* **About this exercise**: In the news passage on the Thai economy, how did the trade war between China and the United States hurt Thai exports?

* **Passage for review**:
——
BANGKOK (NNT) – During a censure debate, targeting the Prime Minister and Defense Minister, Gen. Prayut Chan-o-cha, the opposition Pheu Thai Party MP for Maha Sarakham, Suthin Khlangsaeng, said that the country’s high public debt is attributable to the government’s failure to address economic problems.
However, several factors have affected the Thai economy for many years, including strict trade measures, technological advancements and drought, all of which have weakened people’s purchasing power. The COVID-19 pandemic has had a significant impact on people’s lives worldwide, but the Thai government is continuing to roll out measures to drive the domestic economy during this crisis.
The Thai economy has been affected by a number of uncontrollable factors over the past few years. The trade war between the world’s economic superpowers, China and the United States (US), led to sluggish global growth, hurting Thai exports (World Bank 2016+3.4% 2017+3.8% 2018+3.6% 2019+2.9%). Thailand is one of the major exporters of information technology (IT) products, electronics and circuit boards to China.
——
* **Entries supplied**:
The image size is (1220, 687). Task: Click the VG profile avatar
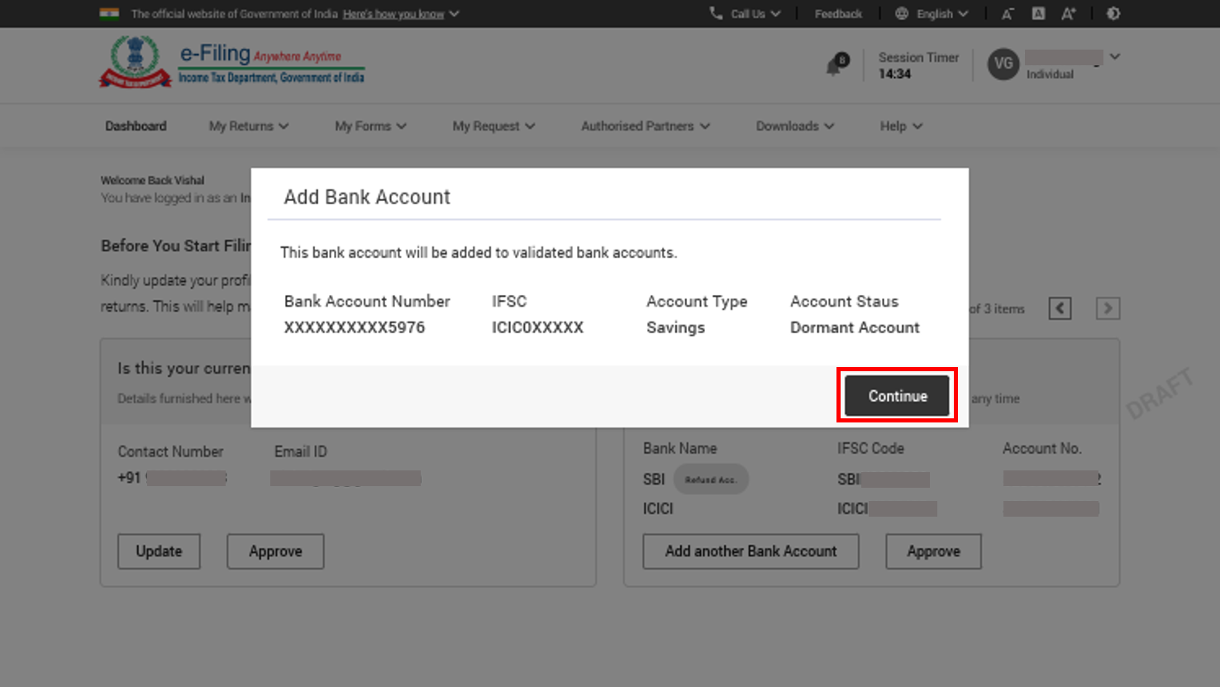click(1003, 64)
——
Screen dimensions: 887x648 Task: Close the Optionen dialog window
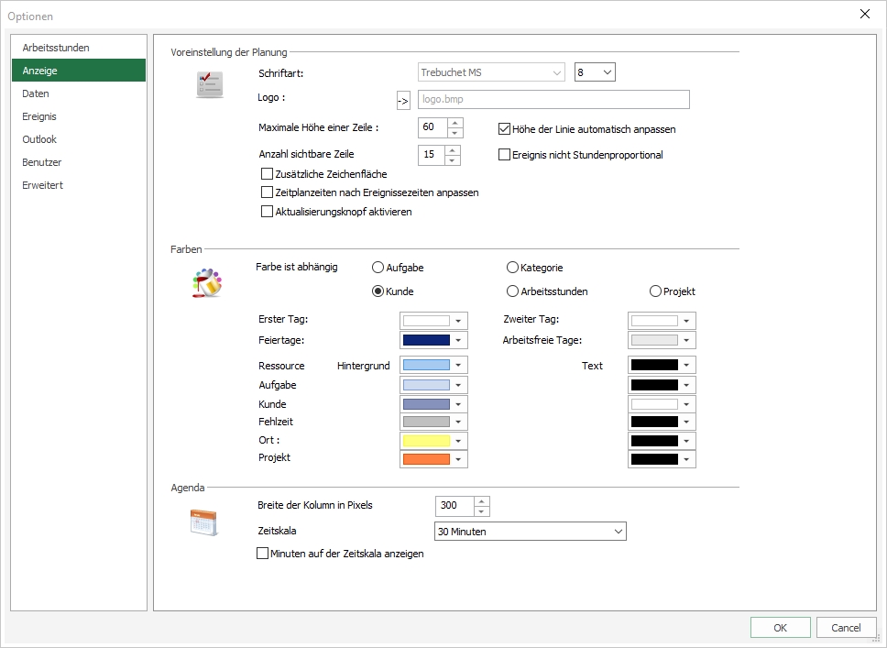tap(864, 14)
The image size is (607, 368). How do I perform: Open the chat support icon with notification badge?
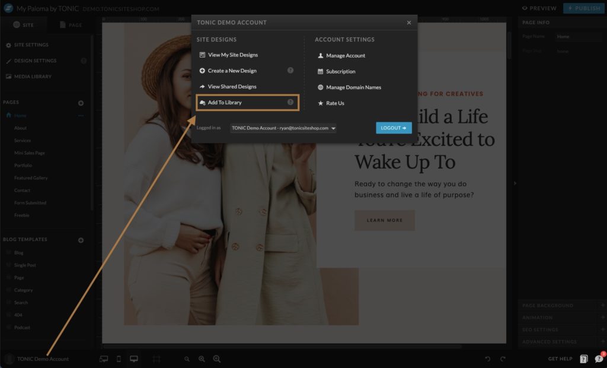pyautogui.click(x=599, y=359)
——
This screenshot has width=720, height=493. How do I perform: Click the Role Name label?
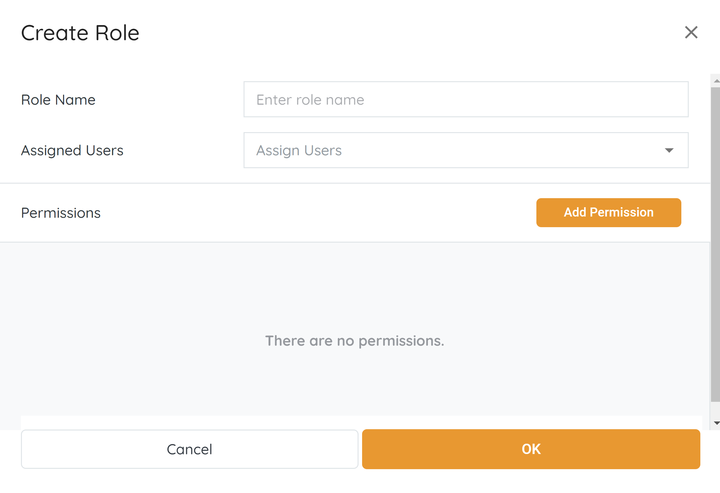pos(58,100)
——
* **Solution to this problem**: The trade war between China and the United States led to sluggish global growth, and that slowdown hurt Thai exports.